田村家老衆訴訟の事

同四月、石川弾正逆意に付て、相馬へ傾く者ども伊達を守人々も、政宗時刻を移さず打出給ふべしと、田村にて積りけるに、左もなかりければ、何れも不審を立るは理りなり。然りと雖も政宗にも亦十分なる子細にや、隣国の最上義顕政宗へ伯父にて御坐ども、身の中をも知給はず、欲の深き大将にて、在城の米沢を望み給ひ、右にも申す鮎貝藤太郎に、様々の知略をめぐらさし手切の砌なれば、跡を打明卒尓に出られけるは、成らざることなり。尓る処に、田村月斎・橋本刑部、白石若狭を頼み米沢へ申けるは、
「石川弾正逆意に何て御馬を出され、御退治成んと人々存る処に、御馬も出さず、扨亦田村は過半相馬へ傾きけれども、御鋒先を恐れ未だ手切もなかりける、今度義胤を引立参らせんために、伊達へ弾正逆心なれば、御馬を出されずして叶はず」
と申す。政宗
「時刻を移さず打出べしと雖ども、只今最上との戦にて何の境にも、大身どもを差置けれども、最上境は小身なれば、米沢を打明出べきこと遠慮の旨なり、扨亦馬を出す程ならば、或は退治か或ほ一ケ所も取らずして、一両日の働にて空く引込けることは、流石に四方への聞へもいかゞなり、されば退治をなさん左も有るときんば、日数を経べし、尓れば永々敷在城を打明んこと気づかいなり」
と宣ふ。重ねて月斎・刑部
「其御底意をば知給はで、一向御馬究がずと田村の者ども存じなば、各相馬へ傾ん、惣じて御家に限らず、他国の大将衆も御手際のよきこと計りは、争でか御坐候べき、たとへ久しき御在馬には非ずとも、一働遊しなば、何か願の候べき、只今迄田村の安穏なるも、御出馬を恐れてのことなり、尓るに左もなかりければ、其者の生害は疑ひなし」
と申す。故に政宗
「両人の申す所も十分なり、さらば一評議候らはん」
とて、陣触せよと宣ひ、四月二十九日に米沢を打立、三十日に信夫の大森へ馬を出され、三日逗留有て五月四日に、四本の松の築館へ移し給へり。

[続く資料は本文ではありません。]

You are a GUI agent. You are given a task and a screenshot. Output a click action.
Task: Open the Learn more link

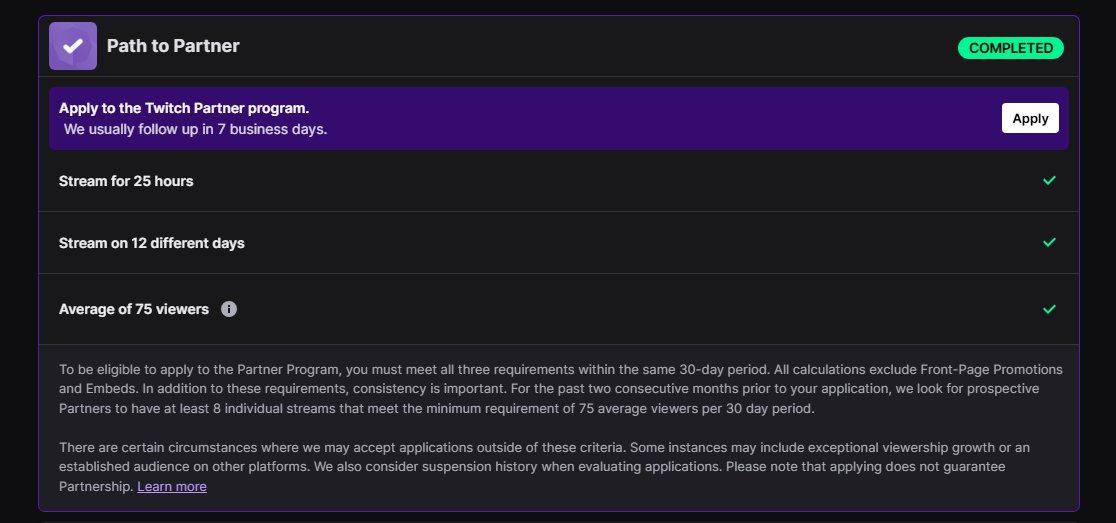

斯て弾正居城は月山といふ処なり、小手の森は四本の松を手に入給ふ其砌政宗より弾正処へ加増に賜はる、又百目木とて、弾正親摂津守居城は、相馬境なり。去程に築館近所より働き給ふべし迚、先小手の森へ打出給へども、月山へも働き紙ふと間へ、義胤一日前に打て出、月山を抱ひ給ひ、小手森へは弾正を籠らせ給ふ。されば政宗小手の森地形を見給ふべしとて、北より南へ通り給へぼ、内より鉄砲を打掛けれども構はざる故、何事なく某日は先引上給ふ。扨、成実をば南筋を気遣ひ給ひ、其夜に二本松へ返し給へり。翌日は雨降けれども成実亦築館へ参りければ、働も相止まかりかへり、其より日々参りけれども、天気悪く働き給ふも叶はざれば、五月七日政宗も大森へ引込給ふ。尓るに月斎・刑部引込給ふを承驚き、白石若狭と成実を以て、
  「右にも一働とは申しけれども、御出馬遊ばす程ならば、流石に四五日も働き玉ふべしと存ぜしに、天気故とは存じながら、一日の御働にて引込給ふは、只最上境を深く御気遣と、田村の者ども含みなば、伊達を守る者ども心替候べし、此上は米沢にも田村にも事出来なば、何方へも御早蒐遊ばれんがため、大森に御在馬と諸人存ずる様には、如何が候べき」
と申す故、若狭・成実両人大森へ参り、原田休雪・守屋守柏・伊東肥前・片倉景綱四人に、右の趣語りければ、肥前
「十分なる御訴訟なれども、各存知の如く米沢に大身衆、一人も差置給はで、最上境は小身なり、たとへば御早打と申とも、此方より彼境へは田舎道二百里に及ぶ処に、何事を申来るとも、跡辺ならん」
と申す。若狭
「旁は田村の事をば、只大形に思はれけり、月斎・刑部巳に御奉公を思ひつめ、田村を踏しつめたればこそ、只今迄も穏にしけれ、尓るに大森を引込給はゞ、右の両人頼みを失ひ心替るべし、事危き」
と云。又肥前
「たとへば心替り候とも、米沢に悪事出ては更に詮なし、去程に御在城の政を能納め、田村をも御抱ひ好るべし
」と云、景綱
「爰にて問答入ざる事なり、御前へ披露して兎も角も仰せ次第
」とて、各相具し右の品々申しければ、政宗
「引続きの雨天故手際なしにて引込けるは、本意なきことなり、両人望の如く、当地に人馬を休め、何方にも事出来なば、早打せん心安かれ」
と宣ふ故に、若狭方より其旨申遣しければ、月斎・刑部悦こと斜めならず。尓して後大森に逗留御坐内、安積郡高倉辺をみんとて、五月十一日に出給ひ見廻り給ふ。成実は通り給ふを俄に聞て、居城二本松を打立、本宮にて追付奉り供を致す。前田沢掘の内と云処まで見給ひ、其日に大森へ帰り給ふ。されば田村に於て、下々何角と色々申すことゞも有ければ、月斎・刑部、景綱に内通して密々に伺ひ其上申し出けるは、
「大森には政宗公、月山には義胤公在陣し給ふ。扨其内双方の衆を田村へ入立悪事もあれば、尓るべからず、たとへば御用ありといふとも、今より後ほ伊達衆も勿論、相馬衆をも入間敷と存ずるなり、但各は如何思はれける」
と評定しければ、梅雪・右衛門を始め、何れも頭立ける者ども尓るべしと同じける。是に付て月斎・刑部、景綱へ其旨申合せ、其よりは不通にて候事。